Spain is to maintain its security level at four one short of the maximum after Thursday’s suspected Islamic militant attacks in Catalonia left 13 people dead.
Spain’s Interior Minister Juan Ignacio Zoido said security experts and police have decided there is “no imminent risk” of an attack. He added that the government would reinforce security in crowded areas and tourist hotspots after a van plowed into people on Las Ramblas, Barcelona’s most famous boulevard.
“We are going to redirect our efforts and will adapt these to every place or area that needs special protection,” Zoido told a news conference.

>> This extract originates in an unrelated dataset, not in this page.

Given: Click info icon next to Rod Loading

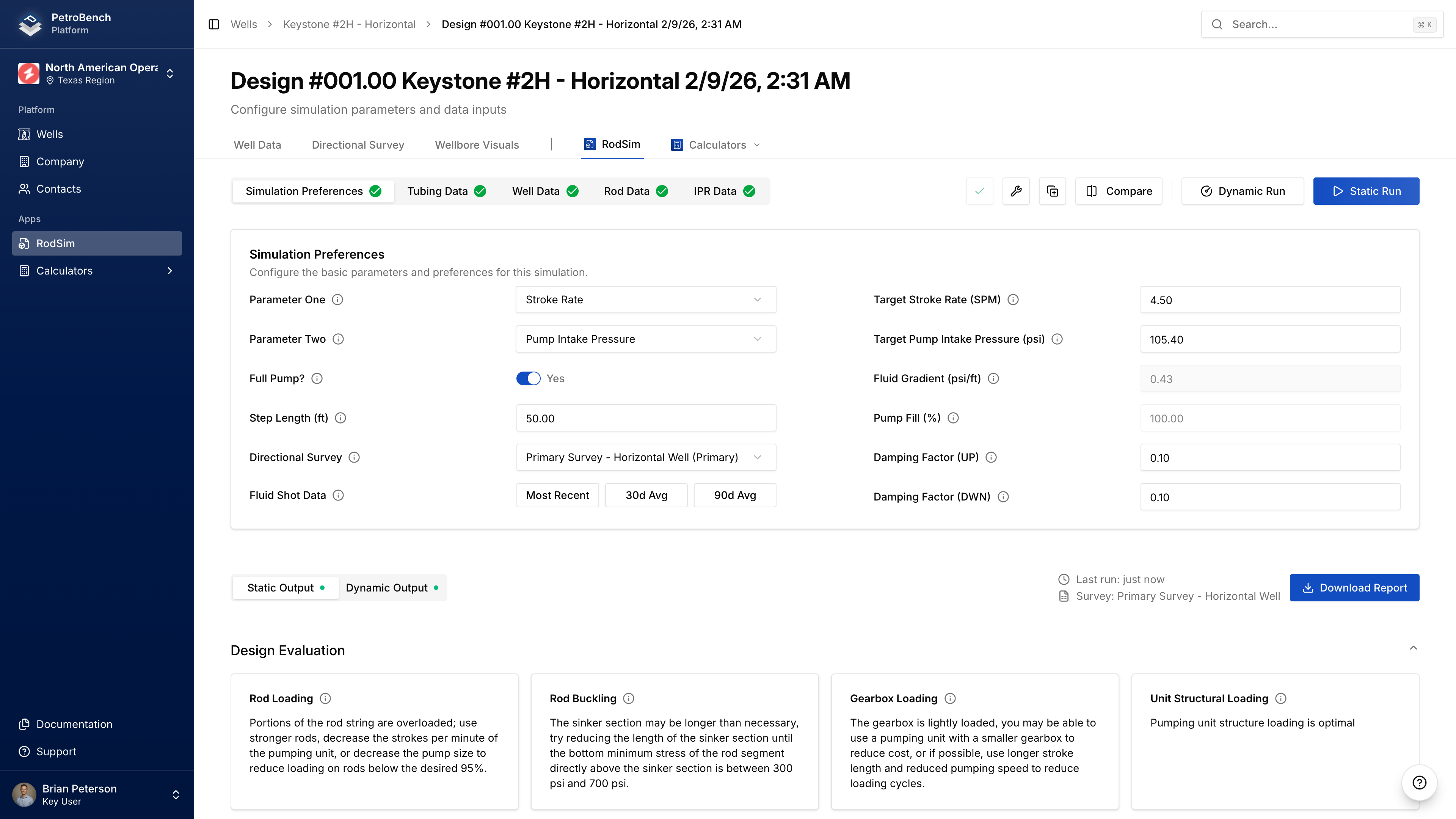Looking at the screenshot, I should [x=326, y=698].
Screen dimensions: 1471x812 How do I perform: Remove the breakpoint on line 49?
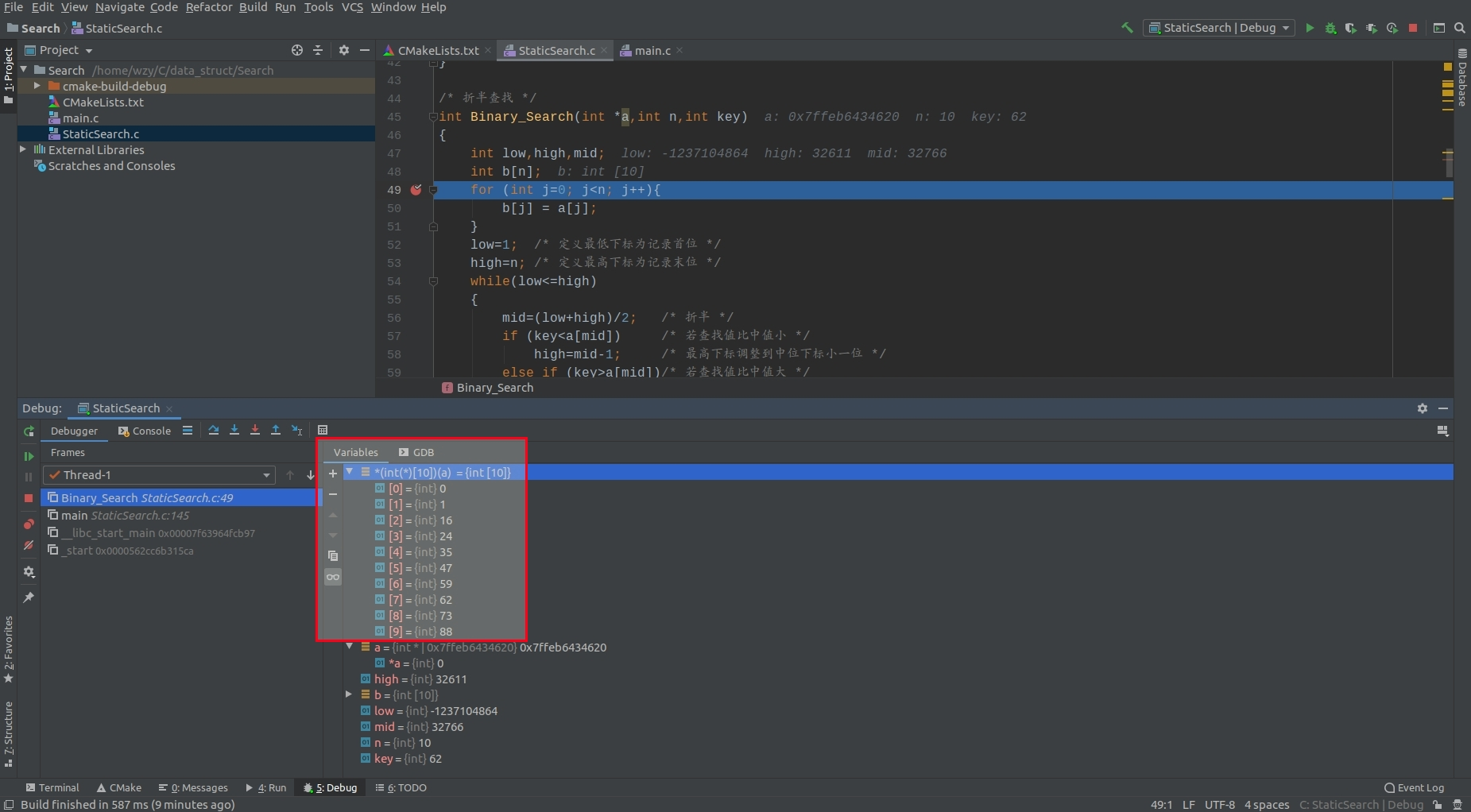click(416, 190)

Zoido said police believe the cell behind the Barcelona attack has now been dismantled. He also stressed that although this is an extremely difficult moment, the government wanted to reassure people it’s doing its utmost to guarantee their safety and provide protection.
Meanwhile, the self-styled, Islamic State has claimed responsibility for the attack in the early hours of Friday on the coastal resort of Cambrils.
The focus of the inquiry is now on Moroccan-born Younes Abouyaaqoub, who’s believed to be driver in the van attack on Las Ramblas. Detectives say he may still be alive and on the run.
A man previously reported as the key suspect, Moussa Oukabir, 17, was one of five men killed by police after the later attack in Cambrils.